In the pheromone convergence, the Information Matrix \( PM_{n \times m} \) converge all the writing pheromone of the handwritten text. The ith row and jth column pixel’s information \( PM_{ij} \) is formula as \( PM_{ij} = IN_{ij}^{ + } \), where \( IN_{ij}^{ + } \) represents its k-nearest neighbor pheromone information. Note that, the information quantization of the image X edge pixel needs special processing, for example, the 1th row and 1th column pixel \( x_{1,1} \) is affected by the pixel’s pheromone in the fourth quadrant of coordinate axis, and the nth row and mth column pixel \( x_{n,m} \) is affected by the pixel’s pheromone in the second quadrant of coordinate axis.

3.2 Key Locations and Fragments

The pheromone matrix is composed of pheromone diffusion and convergence of each handwriting pixel, the high pheromone value corresponding to the handwriting character pixels in the region, and the low pheromone value is more biased towards non-text line areas. Therefore, the key locations and fragments of text line can be determined by analyzing the peaks and peak regions of the pheromone matrix, and then the text line segmentation of the handwritten text is further realized.
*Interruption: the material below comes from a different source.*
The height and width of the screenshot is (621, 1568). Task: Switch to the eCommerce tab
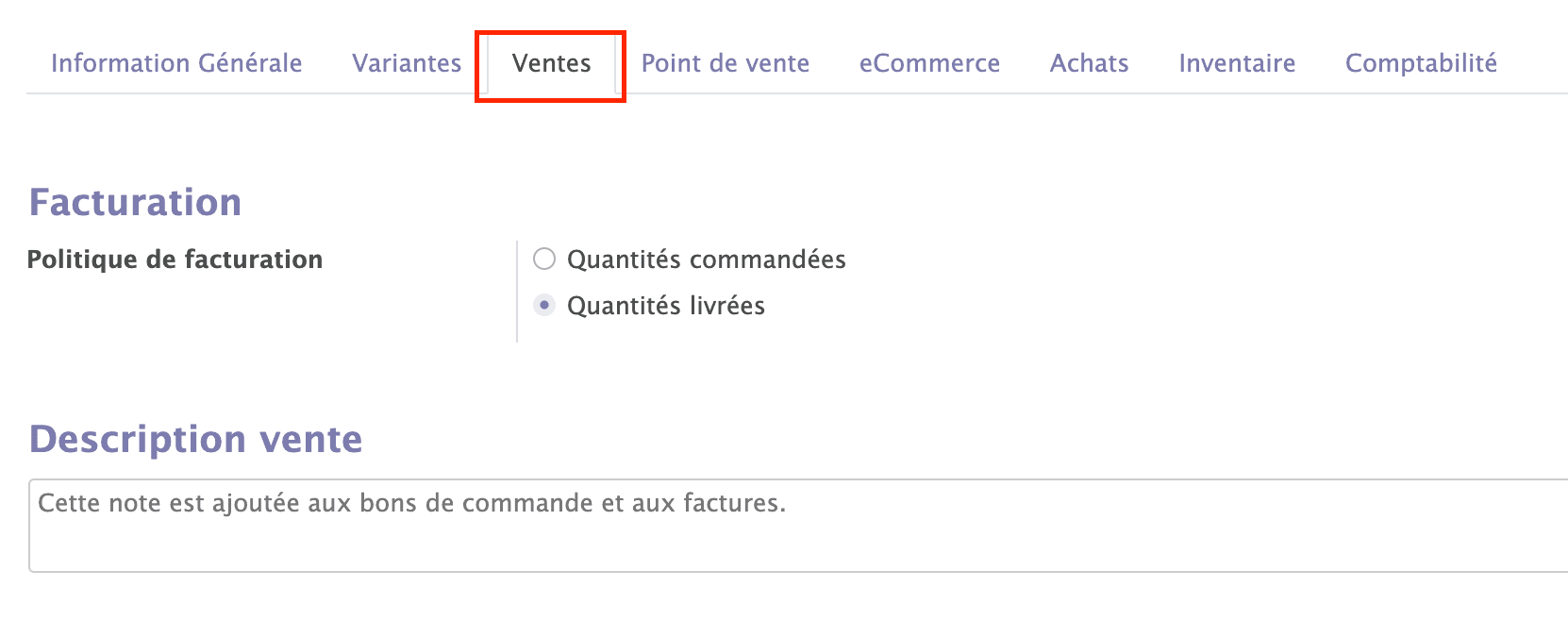coord(929,63)
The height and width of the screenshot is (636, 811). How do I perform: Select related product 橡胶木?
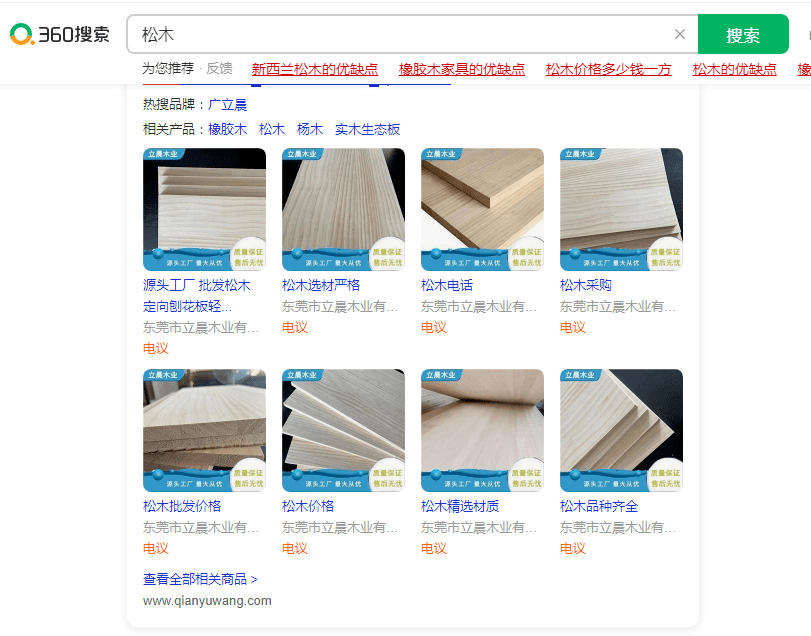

The min-max normalization as a simplest normalization technique, which is suited for the cases where the maximum and minimum bounds of the scores produced by a matcher are known. In pheromone computation case, we can easily shift the minimum and maximum scores of pheromone matrix to zero and one, respectively. The peaks of the pheromone matrix are the positions where the pheromone value in a local region is the highest, and they are also the most representative position of a character belonging to the corresponding text line. In handwritten text, the influence of the writing pixel is one unit by themselves, and gradually affects the pixels with distance of k, form the peak area of characters or the valley area between characters. As shown in the Fig. 1(c), local peak \( p_{ij} \) on the pheromone matrix \( PM_{n \times m} \), the ith row and jth column position or the central coordinate position of a plurality of adjacent pixels considered to be a character center, that is, a key peaks of the text lines. The formal inequality is as follows:
Fig. 1.

Text line segmentation result on HIT-MW handwritten document

$$ PM_{ij} \ge fun\_nei(p_{ij} ) . $$
(3)
where \( fun\_nei \) represents the max pheromone function of \( p_{ij} \)’s adjacent pixels.

In order to further analyze the directionality of text lines, the pheromone matrix be considered as a surface and slice it at height \( \varphi \left( { 0\,{ < }\,\varphi \,{ < }\, 1} \right) \) to obtain the cross section of the pheromone matrix, these cross sections corresponding to the regions with a higher pheromone value, as shown in Fig. 1(d). If there is a unique long axis in the cross section (the height is less than 3/2 * ch and the length is greater than 2 * ch), then the long axis is a fragment of text line. Otherwise, if there are multiple long axes in the cross section, then multiple text lines in this cross section, the appearance of skew and slant in the text lines.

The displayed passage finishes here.